Xia-Gibbs syndrome (XGS) is a rare neurodevelopmental disorder with considerable clinical heterogeneity. To further characterize the syndrome's heterogeneity, we applied latent class analysis (LCA) on reported cases to identify phenotypic subtypes. By searching PubMed, Embase, China National Knowledge Infrastructure and Wanfang databases from inception to February 2024, we enrolled 97 cases with nonsense, frameshift or missense variants in the AHDC1 gene. LCA was based on the following 6 phenotypes with moderate occurrence and low missingness: ataxia, seizure, autism, sleep apnea, short stature and scoliosis. After excluding cases with missing data on all LCA variables or with unmatched phenotype-genotype information, a total of 85 cases were selected for LCA. Models with 1-5 classes were compared based on Akaike Information Criterion, Bayesian Information Criterion, Sample-Size Adjusted BIC and entropy. We used multinomial logistic regression (MLR) analyses to investigate the phenotype-genotype association and potential predictors for class membership. LCA revealed 3 distinct classes labeled as Ataxia subtype (n = 11 [12.9%]), Sleep apnea & short stature subtype (n = 23 [27.1%]) and Neuropsychological subtype (n = 51 [60.0%]). The commonest Neuropsychological subtype was characterized by high estimated probabilities of seizure, ataxia and autism. By adjusting for sex, age and variant type, MLR showed no significant association between phenotypic subtype and variant position. Age and variant type were identified as predictors of class membership. The findings of this review offer novel insights for different presentations of XGS. It is possible to deliver targeted monitoring and treatment for each subtype in the early stage.
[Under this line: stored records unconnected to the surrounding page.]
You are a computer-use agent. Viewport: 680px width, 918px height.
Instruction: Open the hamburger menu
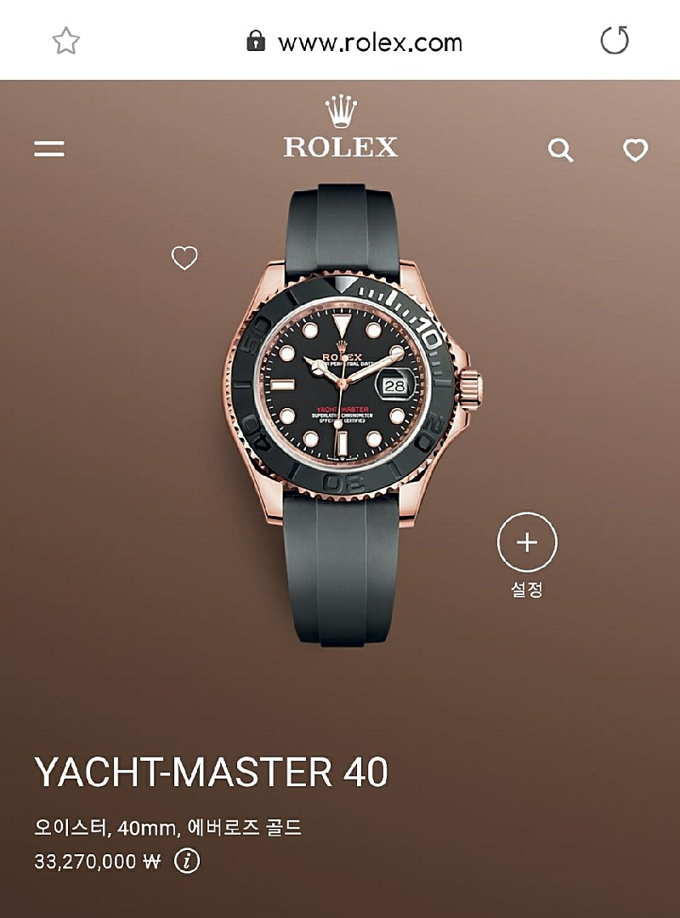point(49,148)
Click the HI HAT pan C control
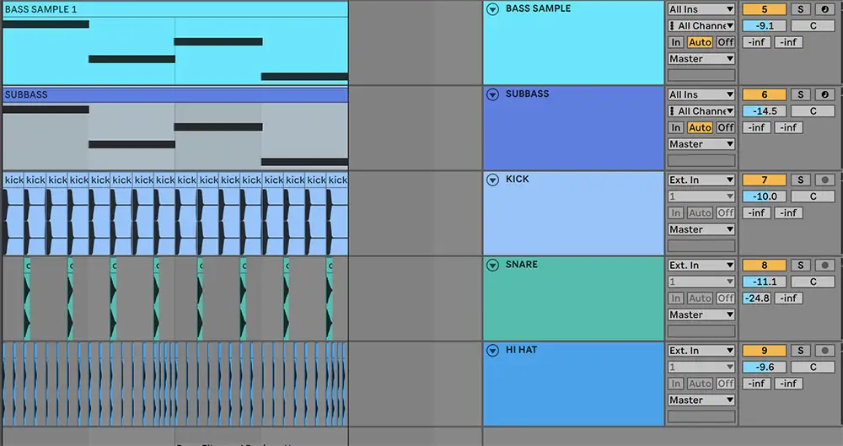 pos(813,367)
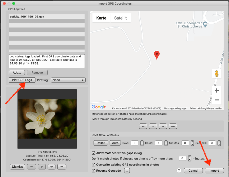Open the help question mark button
229x177 pixels.
(x=179, y=170)
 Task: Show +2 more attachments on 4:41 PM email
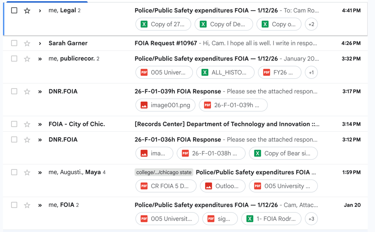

夏-吉布斯综合征(XGS)是一种罕见的神经发育障碍,具有显著的临床异质性。为了进一步刻画该综合征的异质性,我们对已报道的病例应用潜在类别分析(LCA)来识别表型亚型。通过检索PubMed、Embase、中国知网和万方数据库,纳入从建库至2024年2月的97例AHDC1基因存在无义、移码或错义变异的病例。LCA基于以下6种发生率中等且缺失率低的表型:共济失调、癫痫发作、自闭症、睡眠呼吸暂停、身材矮小和脊柱侧弯。在排除所有LCA变量数据缺失或表型-基因型信息不匹配的病例后,共选择85例进行LCA。基于赤池信息准则、贝叶斯信息准则、样本量调整后的BIC和熵,比较了1-5类模型。我们使用多项逻辑回归(MLR)分析来研究表型-基因型关联以及类别归属的潜在预测因素。LCA揭示了3个不同的类别,分别标记为共济失调亚型(n = 11 [12.9%])、睡眠呼吸暂停和身材矮小亚型(n = 23 [27.1%])以及神经心理亚型(n = 51 [60.0%])。最常见的神经心理亚型的特征是癫痫发作、共济失调和自闭症的估计概率较高。通过对性别、年龄和变异类型进行校正,MLR显示表型亚型与变异位置之间无显著关联。年龄和变异类型被确定为类别归属的预测因素。本综述的结果为XGS的不同表现提供了新的见解。有可能在早期对每个亚型进行针对性的监测和治疗。